Publicado en Levante de Castelló en octubre de 2009
Leí el otro día en un medio de comunicación a un columnista habitual que la corrupción campa de nuevo sin control por España. Decía el tal opinador que, una vez más, un Gobierno socialista había abierto la espita de la corrupción en nuestro país. Una vez más, porque ya antes lo había hecho bajo la presidencia de Felipe González. Decía que haberlos los hay y que si no, ya estaba el Gobierno para generar falsos casos con la finalidad de torpedear a la derecha. Ya saben, la conspiración del Ejecutivo, el Poder Judicial, la Fiscalía y la Policía para masacrar públicamente a una determinada fuerza política.
Produce rubor ajeno escuchar a estas alturas determinadas aseveraciones. Más les diría: a mí me produce dolor cívico.

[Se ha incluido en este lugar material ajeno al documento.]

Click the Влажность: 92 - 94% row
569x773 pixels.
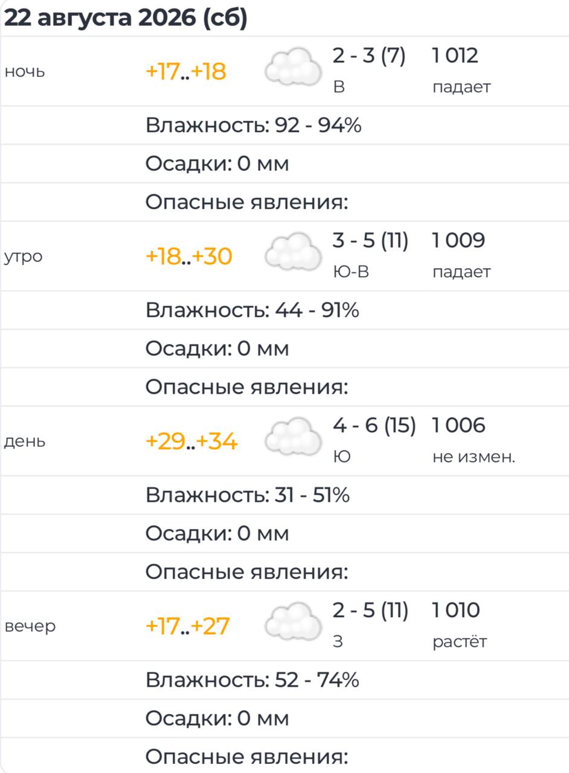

Porque… ¿no será que bajo determinados gobiernos se persigue con más determinación la corrupción política? ¿No será que algunos gobiernos decidieron renunciar a combatirla? ¿No será que los jueces disponen ahora de más instrumentos legales para actuar contra los corruptos? ¿No será que funcionan los instrumentos del Estado democrático cuando se investigan, se desarticulan y se juzgan las tramas corruptas mejor que cuando se ignoran?
Los hay interesados en que esto no sea así. Pero la democracia, nuestro bien supremo, la argamasa que garantiza nuestro sistema de valores y la práctica de la convivencia cívica, no puede permitir que intereses particulares ilegítimos acaben por desdibujarla. He dicho voluntariamente la democracia. No es sólo una labor del Estado o de la Administración pública, que lo ha de ser con toda la fuerza que le confiere el ordenamiento jurídico. Es una obligación de toda la sociedad, de toda la ciudadanía. Porque a todos interesa que ese espacio público de confrontación y consensos, de construcción de progreso que es la política esté a salvo de quienes no creen en ella más que como instrumento de su propio beneficio.
Miren, hay diversas manifestaciones de la corrupción política. Unas vinculadas a la mala administración, otras a la delincuencia organizada y otras al clientelismo. Todas ellas tienen un común denominador: el desprecio por las formas y la esencia de la política y de la democracia. Los corruptos engañan a los ciudadanos enmascarando la realidad de su ambición desbocada con el celofán del favor. Extorsionan a las empresas para favorecer su trama de intereses. Buscan el descrédito de la política convertida en lodazal de bajas pasiones. Aquí y en todo el mundo. Sin excepción. Por ello los demócratas debemos condenar y erradicar las prácticas corruptas.
El poder no corrompe necesariamente. No. Los ciudadanos deben saber que no es así. Deben saber que, en democracia, la inmensa mayoría de quienes ejercen cargos públicos no son corruptos. No buscan beneficiarse a sí mismos o a los suyos mediante el ejercicio ilegal de ese poder. Por eso hemos de ser radicalmente intransigentes con quienes se conducen de ese modo. Por dignidad cívica y por convicción ética. Porque la democracia basa su fortaleza en la confianza de la ciudadanía en las instituciones que gobiernan la sociedad. Sin confianza, pues, no hay democracia.
Decía Hanna Arendt que la “inocencia” (entendida como autismo político, como falta de compromiso cívico) de las víctimas y los verdugos de Auschwiz hizo posible el Holocausto. Los ciudadanos no podemos mirar hacia otro lado cuando una minoría indecente corrompe los fundamentos de la democracia. La política es ética en sí misma. Y debemos preservarla de quienes en ella ven una forma de medrar ilegítimamente a costa de lo que sea. Esto nos compromete a todos, al Estado y a la sociedad.